The horse trots on. And quite a lovely feeling to have four legs underneath me. Step by step, he carries me by the edge of a pine forest through the rustling grass. Some bird, undaunted by the war, breaks into flight, singing of summer in Europe, poor fool. The woods are alive and the sun climbs up the dense pine trunks like a sluggish but quite luminous forest cat. The flood of rays occasionally bursts through the wall of pines, stinging my eyes. A beautiful day, a good day. Full of brand-new pain. A fire flickers between my legs. But a maroon Polish horse carries that fire with care. He has lived through four years of battle and knows that his load is a fourteen-year-old girl who was raped last night.
It’s been more than two years since I became an orphan and entered the war from the Hamburg Central Station. I’ve been roaming around the Reich of war, through ruins and raids, seeking refuge in shelters and sleeping in courtyards, attics, here and there, in Münster, in Minden, in Kassel – oh, how many cities they have – and spending the best six months with a family in Munich, until one night they managed to flee to the post-war era. And all this time I managed to fight off the hands of war and keep myself a child, all the way up to this eastern forest, all the way up to last night.
But the morning has brought me a horse, a Polish horse. He’s taking me to a better place. He knows of a better place. He knows of some tiny, peaceful village where no men, soldiers, or hatred live. Oh, but the bareback rocking hurts. Oh, come now, elderly me, come down with a saddle from the ocean heavens above!
Lying on a pillow a whole lifetime later, I find myself peering over the edge of the bed: a fathomless abyss opens up below me. At the dim bottom I can make out a faint glimmer. It must be the sun rising over the shattered continent on a sore horseback morning. And yes, there I am, in the dark embrace of the forest. Slowly advancing like a six-legged ant.
This forest seems more Polish to me than German. There’s something Slavonic about the foliage. Not a tank can be heard here, and all the bombs are fast asleep. They sometimes shine beautifully in the night, under the drone of aircraft in the sky, on the horizon out west. ‘Unlucky city,’ a gaunt woman in the underground shelter had muttered, ‘unlucky city.’ I can’t remember what city it was; they were obviously all unlucky. The frontline is far away, to the east of the Don and to the west in France, but sometimes the line cuts through our heads and down between our eyes. And then there’s nothing to do but shut them when we hear the bombs drop. But now that the sun is plucking its radiant melody on these evergreen violins, not even the whisper of a gun can be heard. Nothing outside the ears. But inside them, armies are marching. I was raped last night.

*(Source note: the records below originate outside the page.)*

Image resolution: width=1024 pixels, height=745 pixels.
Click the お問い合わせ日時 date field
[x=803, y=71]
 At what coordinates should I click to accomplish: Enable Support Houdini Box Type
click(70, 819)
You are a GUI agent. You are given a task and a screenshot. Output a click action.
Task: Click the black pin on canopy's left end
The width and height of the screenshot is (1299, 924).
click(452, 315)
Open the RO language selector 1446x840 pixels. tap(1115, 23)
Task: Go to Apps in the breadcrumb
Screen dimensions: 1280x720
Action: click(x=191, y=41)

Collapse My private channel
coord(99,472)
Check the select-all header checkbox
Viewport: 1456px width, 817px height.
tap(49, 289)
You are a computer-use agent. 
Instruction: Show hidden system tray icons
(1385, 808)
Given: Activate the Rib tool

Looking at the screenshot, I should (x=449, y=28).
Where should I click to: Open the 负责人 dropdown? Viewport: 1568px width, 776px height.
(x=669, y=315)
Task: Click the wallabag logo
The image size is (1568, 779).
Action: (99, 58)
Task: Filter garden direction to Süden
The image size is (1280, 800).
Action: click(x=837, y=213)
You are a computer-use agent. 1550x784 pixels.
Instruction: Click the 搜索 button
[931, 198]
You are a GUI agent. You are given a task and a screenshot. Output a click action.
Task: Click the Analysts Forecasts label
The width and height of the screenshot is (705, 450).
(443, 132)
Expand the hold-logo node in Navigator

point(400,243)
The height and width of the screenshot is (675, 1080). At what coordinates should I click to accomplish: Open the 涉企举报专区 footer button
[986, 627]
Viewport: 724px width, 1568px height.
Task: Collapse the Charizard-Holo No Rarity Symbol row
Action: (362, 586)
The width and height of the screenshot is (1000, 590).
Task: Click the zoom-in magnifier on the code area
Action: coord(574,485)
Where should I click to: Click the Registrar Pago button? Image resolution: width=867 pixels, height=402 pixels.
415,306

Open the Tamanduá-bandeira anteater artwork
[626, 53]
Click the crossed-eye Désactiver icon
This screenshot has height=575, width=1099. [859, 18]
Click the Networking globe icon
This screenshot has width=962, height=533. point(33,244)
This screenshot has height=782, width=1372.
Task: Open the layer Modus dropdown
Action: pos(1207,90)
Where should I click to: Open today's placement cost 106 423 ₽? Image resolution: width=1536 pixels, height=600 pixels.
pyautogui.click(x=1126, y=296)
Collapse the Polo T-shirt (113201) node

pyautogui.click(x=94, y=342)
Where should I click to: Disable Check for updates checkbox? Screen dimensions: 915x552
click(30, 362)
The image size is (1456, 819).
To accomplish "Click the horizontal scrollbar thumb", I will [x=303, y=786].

The horse hangs its head to sniff the trail, which he’s either taken before or is improvising as he goes along. We don’t know each other, just met earlier, at the rosy blue dawn. I call him Czerwony. And he hasn’t objected. Therefore he must be Polish, like the boy who screamed himself into me last night. That was the Polish invasion of Germany. I didn’t want to disappoint him by telling him I was Icelandic. Besides, I was no longer Icelandic after three years of roaming through this war. Unless that is precisely what being Icelandic means: to be tossed from one calamity to the next.
It was a dense, green summer, no different from the previous or following ones, with the number 1944 embroidered on every leaf. Oblivious to man, nature just followed its course. And strange to see flowers and bombs erupt in the same field.